Efficiently locate nearby objects by storing them in a data structure organized by their position.

Motivation

Games let us visit other worlds, but those worlds typically aren’t so different from our own. They often share the same basic physics and tangibility of our world. This is why they can feel real despite being crafted of mere bits and pixels.
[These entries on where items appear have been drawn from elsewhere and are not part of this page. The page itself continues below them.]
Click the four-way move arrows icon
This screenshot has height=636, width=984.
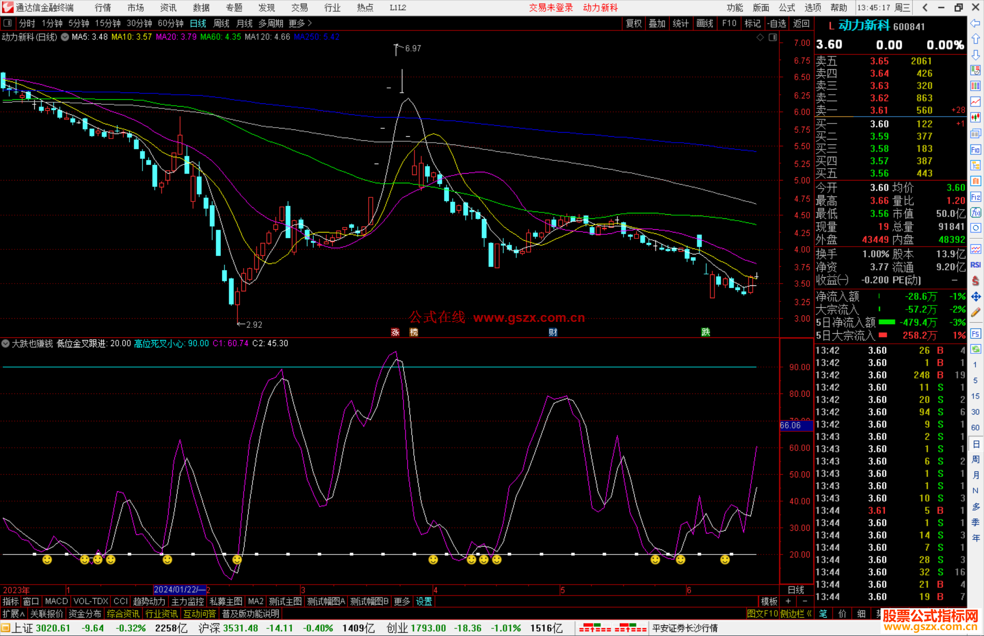(x=975, y=297)
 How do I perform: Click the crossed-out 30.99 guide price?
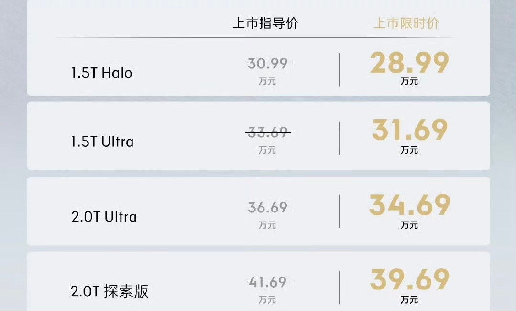point(268,64)
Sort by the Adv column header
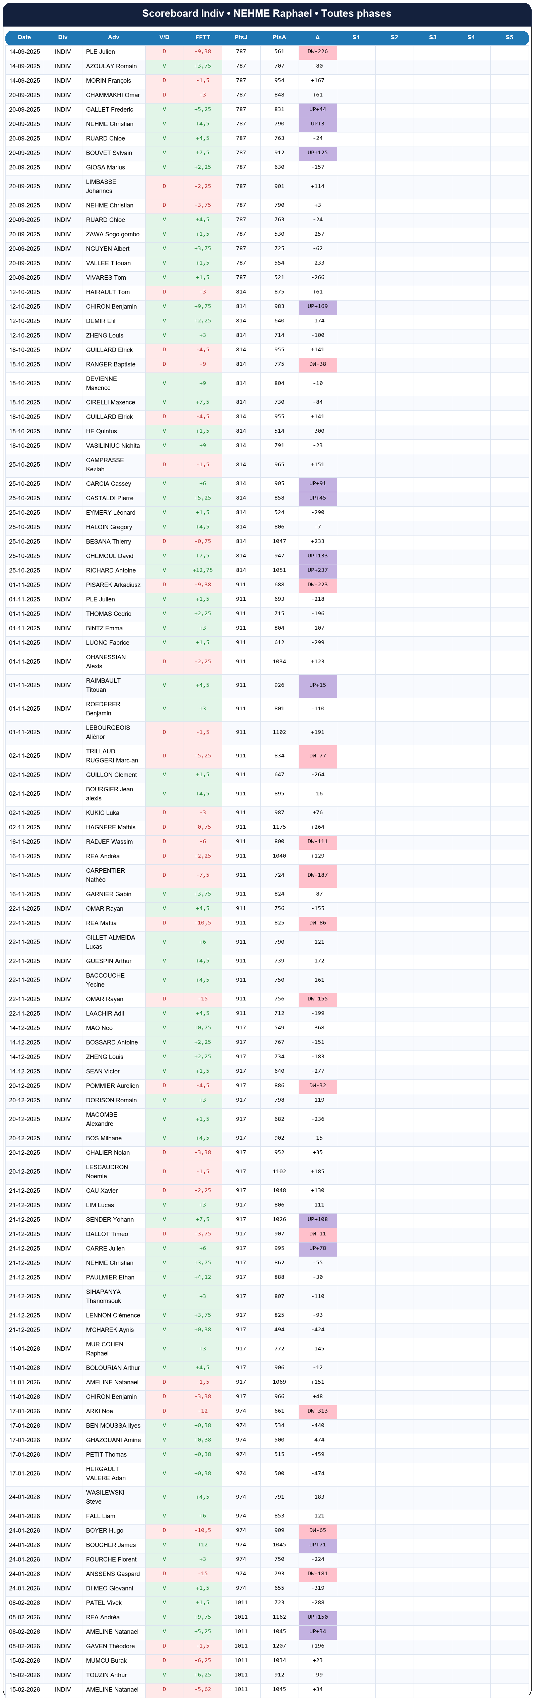534x1700 pixels. coord(114,38)
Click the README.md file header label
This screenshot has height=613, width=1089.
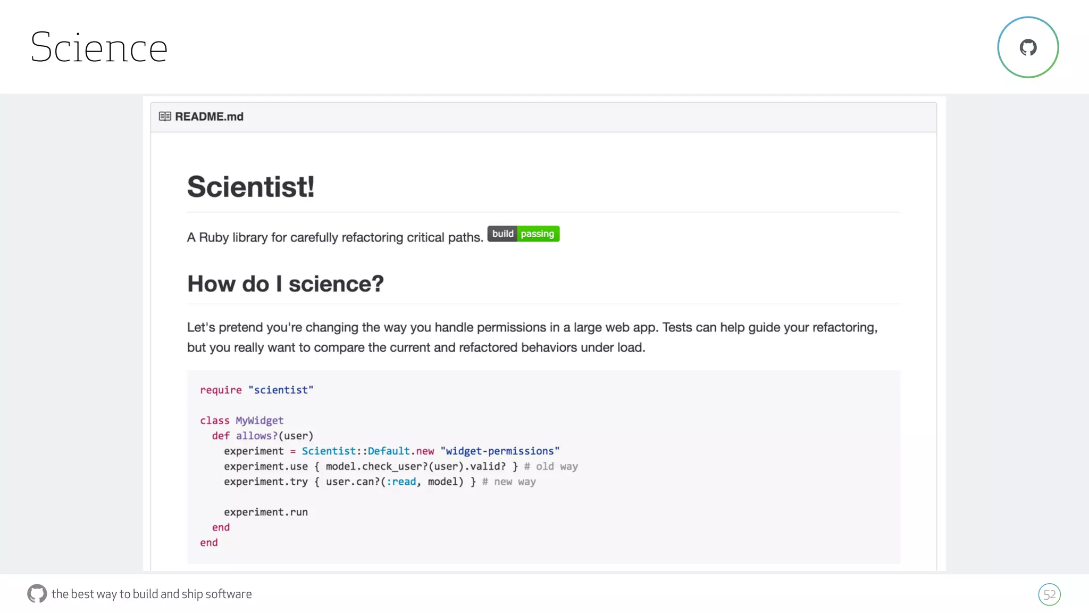(x=209, y=117)
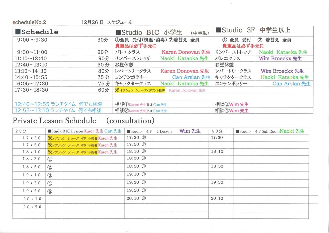Select the Studio 4F Sub Room Naoki header
The height and width of the screenshot is (233, 329).
tap(272, 131)
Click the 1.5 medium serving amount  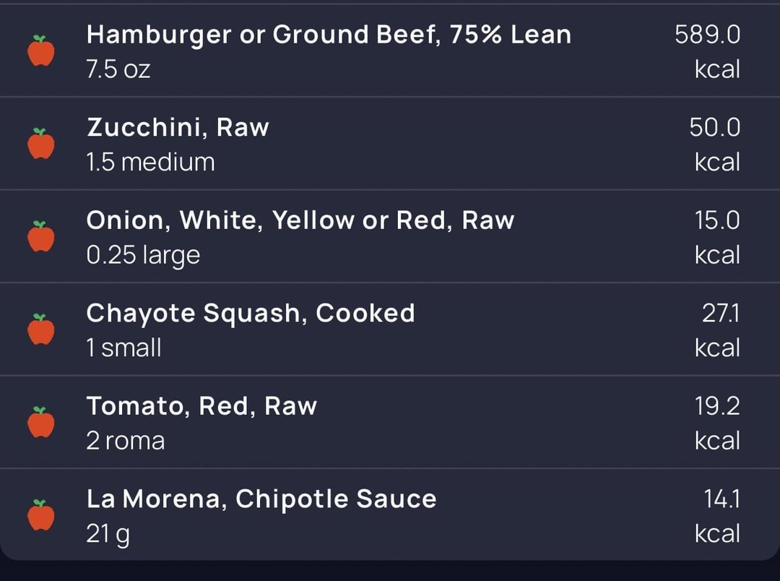[x=150, y=162]
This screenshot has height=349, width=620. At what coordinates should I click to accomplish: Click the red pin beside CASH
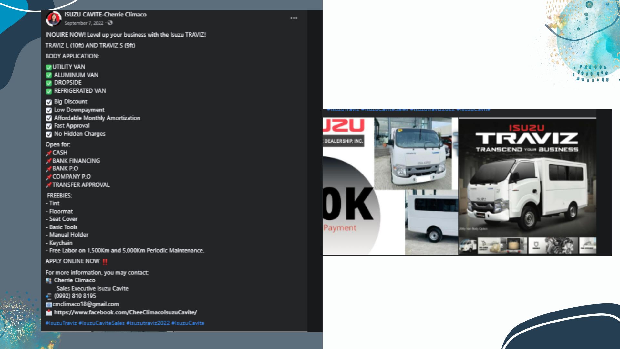tap(49, 153)
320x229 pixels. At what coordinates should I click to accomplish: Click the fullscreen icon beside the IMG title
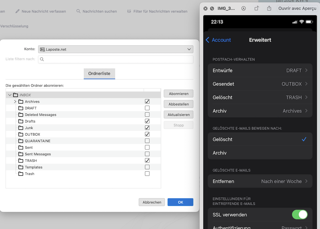[x=212, y=9]
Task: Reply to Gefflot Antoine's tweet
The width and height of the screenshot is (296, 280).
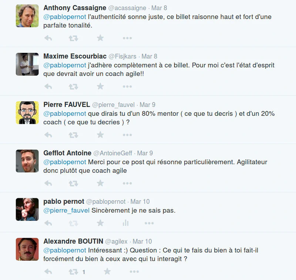Action: [x=48, y=183]
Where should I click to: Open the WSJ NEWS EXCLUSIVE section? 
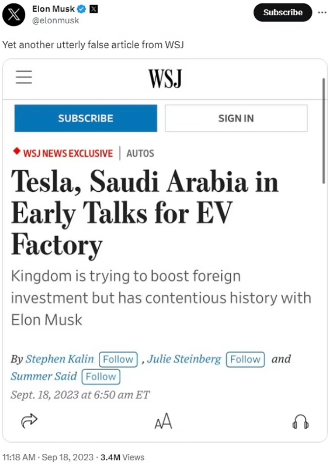point(68,153)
One bit of fake reality that we’ll focus on here is location. Game worlds have a sense of space and objects are somewhere in that space. This manifests itself in a bunch of ways. The obvious one is physics — objects move, collide, and interact — but there are other examples. The audio engine may take into account where sound sources are relative to the player so that distant sounds are quieter. Online chat may be restricted to other players close to yourself.

This means your game engine often needs to answer to the question, "what objects are near this location?" If it has to answer this enough times each frame, it can start to be a performance bottleneck.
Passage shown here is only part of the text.